1er choix : Amsterdam aux Pays-Bas. On y parle l’anglais et l’allemand, les voies de communication sont excellentes et l’environnement fiscal et règlementaire ne prend pas la tête. Amsterdam est déjà, aujourd’hui, la ville choisie par beaucoup d'entreprises françaises pour y établir leur direction générale;

2ème choix : Francfort, en Allemagne, qui abrite déjà la Banque centrale européenne et qui pourrait accueillir sans problème les activités de compensation en euro qui sont actuellement effectuées à Londres. Mais pas seulement, Francfort est déjà une capitale financière européenne. Sa population est de 2,5 millions habitants;

3èmee choix : Vienne, parce que 65% des Autrichiens parlent l'anglais et le climat des affaires, les équipements aéroportuaires sont très performants. L'art de vivre y est trèsriche et reconnu dans le monde entier;

4ème choix : Dublin, la capitale irlandaise qui est, pour le monde anglo-saxon la mieux placée pour remplacer Londres. L'anglais est partagé par tout le monde et l’Irlande a les clefs de l’Union européenne dans un environnement fiscal encore plus clément que celui proposé par la Grande-Bretagne;

5ème choix : Paris, enfin qui n’arrive donc qu’en 5ème position, principalement parce que moins de 20% des Français parlent anglais. Plus grave, une majorité des Français qui ne parlent pas l’anglais estiment qu’ils n'ont pas à le faire et pensent même que c’est au reste du monde à s’adapter. Pour les investisseurs, et même les jeunes diplômés, cette idée que le monde doit s’adapter à la France et non l’inverse est d’une arrogance stupide qui explique en partie le retard français dans la course à la modernité;

6ème choix : Luxembourg. Les habitants du Luxembourg sont les plus riches d'Europe, ils parlent deux langues et le Grand-Duché est déjà au carrefour de l'Europe, une capitale financière bien équipée. Le Luxembourg a tout ce qu'il faut, les banques, les avions, les trains et les autoroutes pour relier l’ensemble des villes européennes. Seul ombre au tableau, il faut aimer la pluie, mais à Londres aussi;

7ème choix : Varsovie. Un droit du travail très flexible, un niveau d’éducation très élevé, une porte ouverte sur les pays de l’Est et une culture très riche. Il faudra à l'avenir regarder le développement des grandes capitales de l‘ancienne Europe de l’Est;

8ème choix : Milan. L‘Italie attire toujours les étrangers mais plus pour les vacances, le football ou la qualité des fashion weeks que pour les affaires. En plus, on y parle encore moins bien l’anglais qu’à Paris;

9ème choix : Barcelone, les jeunes traders plébiscitent Barcelone mais pour les week-ends ou les vacances. Le souvenir des jours passés à l’auberge espagnole dans le cadre d’Erasmus, sans doute !

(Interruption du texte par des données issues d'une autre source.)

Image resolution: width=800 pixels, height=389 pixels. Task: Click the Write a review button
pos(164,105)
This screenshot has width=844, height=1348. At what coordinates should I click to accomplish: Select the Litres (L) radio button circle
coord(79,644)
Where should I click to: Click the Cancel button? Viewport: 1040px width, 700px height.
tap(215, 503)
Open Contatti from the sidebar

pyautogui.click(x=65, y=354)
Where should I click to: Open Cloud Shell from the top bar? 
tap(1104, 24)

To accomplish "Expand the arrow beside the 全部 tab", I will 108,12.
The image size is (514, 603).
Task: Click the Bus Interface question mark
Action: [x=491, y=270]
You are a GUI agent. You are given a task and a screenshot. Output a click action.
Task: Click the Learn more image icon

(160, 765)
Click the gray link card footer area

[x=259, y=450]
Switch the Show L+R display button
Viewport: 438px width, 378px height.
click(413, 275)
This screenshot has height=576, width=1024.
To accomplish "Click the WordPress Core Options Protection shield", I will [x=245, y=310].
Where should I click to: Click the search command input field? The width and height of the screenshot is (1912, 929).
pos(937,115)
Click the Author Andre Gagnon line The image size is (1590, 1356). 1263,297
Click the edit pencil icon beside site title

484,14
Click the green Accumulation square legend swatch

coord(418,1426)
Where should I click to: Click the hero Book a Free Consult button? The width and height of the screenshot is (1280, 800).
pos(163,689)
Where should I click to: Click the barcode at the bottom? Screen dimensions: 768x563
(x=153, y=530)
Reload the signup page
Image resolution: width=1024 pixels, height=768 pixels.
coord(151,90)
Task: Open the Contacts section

10ème choix : Lisbonne, là encore pour le climat, les équipements de golf et les facilités fiscales, les équipements collectifs mais tout cela c’est plus pour les retraités, les rentiers que pour les jeunes actifs de l’industrie financière ou digitale; 

11ème choix, Lyon, Genève, Berlin, Edimbourg, Bruxelles, Madrid, toutes ces villes ressortent, mais pas forcément pour y accueillir des centres d’affaires internationaux comme ceux de Londres.